*** Data to use Section Begins ***

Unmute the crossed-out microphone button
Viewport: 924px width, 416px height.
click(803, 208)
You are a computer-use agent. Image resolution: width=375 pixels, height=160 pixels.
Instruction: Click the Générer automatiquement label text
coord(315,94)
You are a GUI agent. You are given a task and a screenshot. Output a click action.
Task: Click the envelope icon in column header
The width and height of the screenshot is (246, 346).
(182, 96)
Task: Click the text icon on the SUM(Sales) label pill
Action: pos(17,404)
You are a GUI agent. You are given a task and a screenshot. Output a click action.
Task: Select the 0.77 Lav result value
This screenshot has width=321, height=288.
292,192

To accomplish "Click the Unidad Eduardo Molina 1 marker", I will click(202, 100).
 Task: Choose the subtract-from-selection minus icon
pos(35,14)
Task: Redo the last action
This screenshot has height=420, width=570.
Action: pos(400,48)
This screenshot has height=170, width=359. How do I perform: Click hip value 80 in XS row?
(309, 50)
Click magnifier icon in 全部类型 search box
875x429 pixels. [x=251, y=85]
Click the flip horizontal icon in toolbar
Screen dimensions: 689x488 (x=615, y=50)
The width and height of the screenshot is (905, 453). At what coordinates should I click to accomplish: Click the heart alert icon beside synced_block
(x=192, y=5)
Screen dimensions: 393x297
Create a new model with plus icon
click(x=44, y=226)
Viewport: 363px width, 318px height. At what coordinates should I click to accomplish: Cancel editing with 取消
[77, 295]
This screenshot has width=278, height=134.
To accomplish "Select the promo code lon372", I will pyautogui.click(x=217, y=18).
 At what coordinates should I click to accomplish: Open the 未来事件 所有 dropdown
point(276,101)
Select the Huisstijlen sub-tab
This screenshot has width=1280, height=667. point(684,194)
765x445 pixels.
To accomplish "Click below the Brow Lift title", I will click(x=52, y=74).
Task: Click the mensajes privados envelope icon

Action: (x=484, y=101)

*** Data to use Section Ends ***

*Task details*:
Review the material and copy each line in which the word "will" appears.

*Your solution*:
To accomplish "Click the Unidad Eduardo Molina 1 marker", I will click(202, 100).
To accomplish "Select the promo code lon372", I will pyautogui.click(x=217, y=18).
To accomplish "Click below the Brow Lift title", I will click(x=52, y=74).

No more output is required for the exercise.